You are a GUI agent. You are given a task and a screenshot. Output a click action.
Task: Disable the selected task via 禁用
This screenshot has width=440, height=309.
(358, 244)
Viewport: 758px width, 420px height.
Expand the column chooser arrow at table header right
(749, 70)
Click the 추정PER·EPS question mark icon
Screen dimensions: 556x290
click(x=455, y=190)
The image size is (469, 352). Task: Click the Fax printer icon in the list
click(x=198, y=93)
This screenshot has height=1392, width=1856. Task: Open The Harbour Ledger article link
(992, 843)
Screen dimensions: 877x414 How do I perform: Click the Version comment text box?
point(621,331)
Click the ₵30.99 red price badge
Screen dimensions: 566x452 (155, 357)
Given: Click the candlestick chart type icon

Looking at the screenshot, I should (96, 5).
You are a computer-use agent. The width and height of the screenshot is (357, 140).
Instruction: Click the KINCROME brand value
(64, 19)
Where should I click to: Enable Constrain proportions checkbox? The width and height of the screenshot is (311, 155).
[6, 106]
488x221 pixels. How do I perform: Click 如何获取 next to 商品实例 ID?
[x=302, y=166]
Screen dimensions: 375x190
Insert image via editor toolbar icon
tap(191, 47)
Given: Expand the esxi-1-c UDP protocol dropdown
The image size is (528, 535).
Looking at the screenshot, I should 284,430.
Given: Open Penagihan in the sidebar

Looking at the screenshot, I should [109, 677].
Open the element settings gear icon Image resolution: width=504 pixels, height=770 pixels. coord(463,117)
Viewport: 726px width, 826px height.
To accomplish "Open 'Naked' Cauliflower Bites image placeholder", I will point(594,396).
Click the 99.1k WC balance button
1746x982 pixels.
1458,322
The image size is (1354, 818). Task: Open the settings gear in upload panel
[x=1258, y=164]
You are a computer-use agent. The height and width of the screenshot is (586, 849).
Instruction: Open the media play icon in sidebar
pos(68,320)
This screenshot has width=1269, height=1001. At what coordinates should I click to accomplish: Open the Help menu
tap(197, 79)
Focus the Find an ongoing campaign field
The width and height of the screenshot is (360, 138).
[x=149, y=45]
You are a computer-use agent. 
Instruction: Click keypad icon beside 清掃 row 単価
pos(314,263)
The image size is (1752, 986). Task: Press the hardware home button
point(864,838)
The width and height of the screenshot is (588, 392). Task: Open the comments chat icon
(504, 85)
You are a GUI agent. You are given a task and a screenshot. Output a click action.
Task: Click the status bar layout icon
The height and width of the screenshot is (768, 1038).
*****
What is being asked => Word for word, set down the complete listing once more.

Result of the task =>
You are a GUI agent. You are given a task and a screenshot. Output a click action.
Task: Disable the selected task via 禁用
This screenshot has width=440, height=309.
(358, 244)
Viewport: 758px width, 420px height.
Expand the column chooser arrow at table header right
(749, 70)
Click the 추정PER·EPS question mark icon
Screen dimensions: 556x290
click(x=455, y=190)
The image size is (469, 352). Task: Click the Fax printer icon in the list
click(x=198, y=93)
This screenshot has height=1392, width=1856. Task: Open The Harbour Ledger article link
(992, 843)
Screen dimensions: 877x414 How do I perform: Click the Version comment text box?
point(621,331)
Click the ₵30.99 red price badge
Screen dimensions: 566x452 (155, 357)
Given: Click the candlestick chart type icon

Looking at the screenshot, I should (96, 5).
You are a computer-use agent. The width and height of the screenshot is (357, 140).
Instruction: Click the KINCROME brand value
(64, 19)
Where should I click to: Enable Constrain proportions checkbox? The width and height of the screenshot is (311, 155).
[6, 106]
488x221 pixels. How do I perform: Click 如何获取 next to 商品实例 ID?
[x=302, y=166]
Screen dimensions: 375x190
Insert image via editor toolbar icon
tap(191, 47)
Given: Expand the esxi-1-c UDP protocol dropdown
The image size is (528, 535).
Looking at the screenshot, I should 284,430.
Given: Open Penagihan in the sidebar

Looking at the screenshot, I should [109, 677].
Open the element settings gear icon Image resolution: width=504 pixels, height=770 pixels. coord(463,117)
Viewport: 726px width, 826px height.
To accomplish "Open 'Naked' Cauliflower Bites image placeholder", I will point(594,396).
Click the 99.1k WC balance button
1746x982 pixels.
1458,322
The image size is (1354, 818). Task: Open the settings gear in upload panel
[x=1258, y=164]
You are a computer-use agent. The height and width of the screenshot is (586, 849).
Instruction: Open the media play icon in sidebar
pos(68,320)
This screenshot has width=1269, height=1001. At what coordinates should I click to accomplish: Open the Help menu
tap(197, 79)
Focus the Find an ongoing campaign field
The width and height of the screenshot is (360, 138).
[x=149, y=45]
You are a computer-use agent. 
Instruction: Click keypad icon beside 清掃 row 単価
pos(314,263)
The image size is (1752, 986). Task: Press the hardware home button
point(864,838)
The width and height of the screenshot is (588, 392). Task: Open the comments chat icon
(504, 85)
You are a GUI agent. You are given a task and a screenshot. Output a click action.
Task: Click the status bar layout icon
The height and width of the screenshot is (768, 1038).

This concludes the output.